**Goal of the exercise**: Could you write out each of the lines below word for word, keeping every character, space, and line break unchanged?

Supplied entries start

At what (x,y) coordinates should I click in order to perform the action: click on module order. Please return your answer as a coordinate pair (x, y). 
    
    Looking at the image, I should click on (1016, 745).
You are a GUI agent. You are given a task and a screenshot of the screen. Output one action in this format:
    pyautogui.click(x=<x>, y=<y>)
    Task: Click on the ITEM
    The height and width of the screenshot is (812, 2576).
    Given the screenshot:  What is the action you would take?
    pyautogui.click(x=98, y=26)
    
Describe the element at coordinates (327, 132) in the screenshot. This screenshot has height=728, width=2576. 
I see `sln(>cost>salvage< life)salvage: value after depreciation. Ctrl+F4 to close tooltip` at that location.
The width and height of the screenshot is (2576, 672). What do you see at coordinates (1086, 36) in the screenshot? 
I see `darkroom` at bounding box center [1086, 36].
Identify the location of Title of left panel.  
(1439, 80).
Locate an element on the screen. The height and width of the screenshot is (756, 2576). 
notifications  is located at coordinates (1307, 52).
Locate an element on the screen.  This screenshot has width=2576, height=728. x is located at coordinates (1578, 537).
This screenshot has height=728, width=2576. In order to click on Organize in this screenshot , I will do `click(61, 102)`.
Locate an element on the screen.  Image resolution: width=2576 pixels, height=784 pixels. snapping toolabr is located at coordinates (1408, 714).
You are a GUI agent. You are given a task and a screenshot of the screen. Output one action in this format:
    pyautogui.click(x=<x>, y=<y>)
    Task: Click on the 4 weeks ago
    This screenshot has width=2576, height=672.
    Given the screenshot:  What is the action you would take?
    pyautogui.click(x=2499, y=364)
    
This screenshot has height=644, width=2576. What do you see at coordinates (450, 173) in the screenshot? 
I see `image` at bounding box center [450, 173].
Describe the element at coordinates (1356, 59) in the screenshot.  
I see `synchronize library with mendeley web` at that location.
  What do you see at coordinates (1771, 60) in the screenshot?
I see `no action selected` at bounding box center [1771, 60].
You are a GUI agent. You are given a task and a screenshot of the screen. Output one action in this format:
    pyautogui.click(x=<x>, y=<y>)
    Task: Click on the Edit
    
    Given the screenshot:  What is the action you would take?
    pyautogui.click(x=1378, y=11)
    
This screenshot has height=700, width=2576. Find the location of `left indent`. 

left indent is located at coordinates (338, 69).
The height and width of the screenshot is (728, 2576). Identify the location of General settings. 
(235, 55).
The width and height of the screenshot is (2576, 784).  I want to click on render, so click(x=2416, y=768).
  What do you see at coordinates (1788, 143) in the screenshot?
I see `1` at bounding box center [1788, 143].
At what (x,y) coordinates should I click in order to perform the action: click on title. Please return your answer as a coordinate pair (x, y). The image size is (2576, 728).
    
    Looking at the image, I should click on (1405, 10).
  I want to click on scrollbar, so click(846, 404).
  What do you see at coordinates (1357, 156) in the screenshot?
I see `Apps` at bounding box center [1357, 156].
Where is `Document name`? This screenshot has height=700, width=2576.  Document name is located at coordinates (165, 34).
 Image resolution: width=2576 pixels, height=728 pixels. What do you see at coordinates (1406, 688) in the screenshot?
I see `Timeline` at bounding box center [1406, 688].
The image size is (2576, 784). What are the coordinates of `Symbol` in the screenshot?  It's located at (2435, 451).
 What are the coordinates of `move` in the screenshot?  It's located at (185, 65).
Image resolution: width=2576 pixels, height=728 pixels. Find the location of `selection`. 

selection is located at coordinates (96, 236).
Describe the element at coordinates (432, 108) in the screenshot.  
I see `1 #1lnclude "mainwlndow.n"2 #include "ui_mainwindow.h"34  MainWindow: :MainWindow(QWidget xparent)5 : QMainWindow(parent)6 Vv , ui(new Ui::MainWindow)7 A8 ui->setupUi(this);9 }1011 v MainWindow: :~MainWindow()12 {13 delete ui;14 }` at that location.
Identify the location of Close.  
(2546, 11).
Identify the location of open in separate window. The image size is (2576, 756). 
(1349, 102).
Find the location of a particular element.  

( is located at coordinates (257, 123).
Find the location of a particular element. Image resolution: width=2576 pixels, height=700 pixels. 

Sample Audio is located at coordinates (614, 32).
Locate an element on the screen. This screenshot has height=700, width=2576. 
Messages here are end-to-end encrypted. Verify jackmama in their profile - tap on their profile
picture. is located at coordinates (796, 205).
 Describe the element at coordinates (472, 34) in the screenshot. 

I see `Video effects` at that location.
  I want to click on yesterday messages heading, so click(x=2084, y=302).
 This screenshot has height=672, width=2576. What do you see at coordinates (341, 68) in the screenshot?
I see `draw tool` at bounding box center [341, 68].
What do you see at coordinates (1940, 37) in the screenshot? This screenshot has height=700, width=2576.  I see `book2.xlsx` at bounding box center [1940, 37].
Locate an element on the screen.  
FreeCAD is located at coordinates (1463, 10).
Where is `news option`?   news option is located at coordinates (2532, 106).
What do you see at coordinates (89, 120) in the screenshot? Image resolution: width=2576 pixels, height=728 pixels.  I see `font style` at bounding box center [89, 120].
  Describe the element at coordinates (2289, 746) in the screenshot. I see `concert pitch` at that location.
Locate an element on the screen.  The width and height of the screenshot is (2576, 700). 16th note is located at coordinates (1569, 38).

Supplied entries end

**Solution to this task**:
At what (x,y) coordinates should I click in order to perform the action: click on module order. Please return your answer as a coordinate pair (x, y). 
    
    Looking at the image, I should click on (1016, 745).
You are a GUI agent. You are given a task and a screenshot of the screen. Output one action in this format:
    pyautogui.click(x=<x>, y=<y>)
    Task: Click on the ITEM
    The height and width of the screenshot is (812, 2576).
    Given the screenshot:  What is the action you would take?
    pyautogui.click(x=98, y=26)
    
Describe the element at coordinates (327, 132) in the screenshot. This screenshot has height=728, width=2576. 
I see `sln(>cost>salvage< life)salvage: value after depreciation. Ctrl+F4 to close tooltip` at that location.
The width and height of the screenshot is (2576, 672). What do you see at coordinates (1086, 36) in the screenshot? 
I see `darkroom` at bounding box center [1086, 36].
Identify the location of Title of left panel.  
(1439, 80).
Locate an element on the screen. The height and width of the screenshot is (756, 2576). 
notifications  is located at coordinates (1307, 52).
Locate an element on the screen.  This screenshot has width=2576, height=728. x is located at coordinates (1578, 537).
This screenshot has height=728, width=2576. In order to click on Organize in this screenshot , I will do `click(61, 102)`.
Locate an element on the screen.  Image resolution: width=2576 pixels, height=784 pixels. snapping toolabr is located at coordinates (1408, 714).
You are a GUI agent. You are given a task and a screenshot of the screen. Output one action in this format:
    pyautogui.click(x=<x>, y=<y>)
    Task: Click on the 4 weeks ago
    This screenshot has width=2576, height=672.
    Given the screenshot:  What is the action you would take?
    pyautogui.click(x=2499, y=364)
    
This screenshot has height=644, width=2576. What do you see at coordinates (450, 173) in the screenshot? 
I see `image` at bounding box center [450, 173].
Describe the element at coordinates (1356, 59) in the screenshot.  
I see `synchronize library with mendeley web` at that location.
  What do you see at coordinates (1771, 60) in the screenshot?
I see `no action selected` at bounding box center [1771, 60].
You are a GUI agent. You are given a task and a screenshot of the screen. Output one action in this format:
    pyautogui.click(x=<x>, y=<y>)
    Task: Click on the Edit
    
    Given the screenshot:  What is the action you would take?
    pyautogui.click(x=1378, y=11)
    
This screenshot has height=700, width=2576. Find the location of `left indent`. 

left indent is located at coordinates (338, 69).
The height and width of the screenshot is (728, 2576). Identify the location of General settings. 
(235, 55).
The width and height of the screenshot is (2576, 784).  I want to click on render, so click(x=2416, y=768).
  What do you see at coordinates (1788, 143) in the screenshot?
I see `1` at bounding box center [1788, 143].
At what (x,y) coordinates should I click in order to perform the action: click on title. Please return your answer as a coordinate pair (x, y). The image size is (2576, 728).
    
    Looking at the image, I should click on (1405, 10).
  I want to click on scrollbar, so click(846, 404).
  What do you see at coordinates (1357, 156) in the screenshot?
I see `Apps` at bounding box center [1357, 156].
Where is `Document name`? This screenshot has height=700, width=2576.  Document name is located at coordinates (165, 34).
 Image resolution: width=2576 pixels, height=728 pixels. What do you see at coordinates (1406, 688) in the screenshot?
I see `Timeline` at bounding box center [1406, 688].
The image size is (2576, 784). What are the coordinates of `Symbol` in the screenshot?  It's located at (2435, 451).
 What are the coordinates of `move` in the screenshot?  It's located at (185, 65).
Image resolution: width=2576 pixels, height=728 pixels. Find the location of `selection`. 

selection is located at coordinates (96, 236).
Describe the element at coordinates (432, 108) in the screenshot.  
I see `1 #1lnclude "mainwlndow.n"2 #include "ui_mainwindow.h"34  MainWindow: :MainWindow(QWidget xparent)5 : QMainWindow(parent)6 Vv , ui(new Ui::MainWindow)7 A8 ui->setupUi(this);9 }1011 v MainWindow: :~MainWindow()12 {13 delete ui;14 }` at that location.
Identify the location of Close.  
(2546, 11).
Identify the location of open in separate window. The image size is (2576, 756). 
(1349, 102).
Find the location of a particular element.  

( is located at coordinates (257, 123).
Find the location of a particular element. Image resolution: width=2576 pixels, height=700 pixels. 

Sample Audio is located at coordinates (614, 32).
Locate an element on the screen. This screenshot has height=700, width=2576. 
Messages here are end-to-end encrypted. Verify jackmama in their profile - tap on their profile
picture. is located at coordinates (796, 205).
 Describe the element at coordinates (472, 34) in the screenshot. 

I see `Video effects` at that location.
  I want to click on yesterday messages heading, so click(x=2084, y=302).
 This screenshot has height=672, width=2576. What do you see at coordinates (341, 68) in the screenshot?
I see `draw tool` at bounding box center [341, 68].
What do you see at coordinates (1940, 37) in the screenshot? This screenshot has height=700, width=2576.  I see `book2.xlsx` at bounding box center [1940, 37].
Locate an element on the screen.  
FreeCAD is located at coordinates (1463, 10).
Where is `news option`?   news option is located at coordinates (2532, 106).
What do you see at coordinates (89, 120) in the screenshot? Image resolution: width=2576 pixels, height=728 pixels.  I see `font style` at bounding box center [89, 120].
  Describe the element at coordinates (2289, 746) in the screenshot. I see `concert pitch` at that location.
Locate an element on the screen.  The width and height of the screenshot is (2576, 700). 16th note is located at coordinates (1569, 38).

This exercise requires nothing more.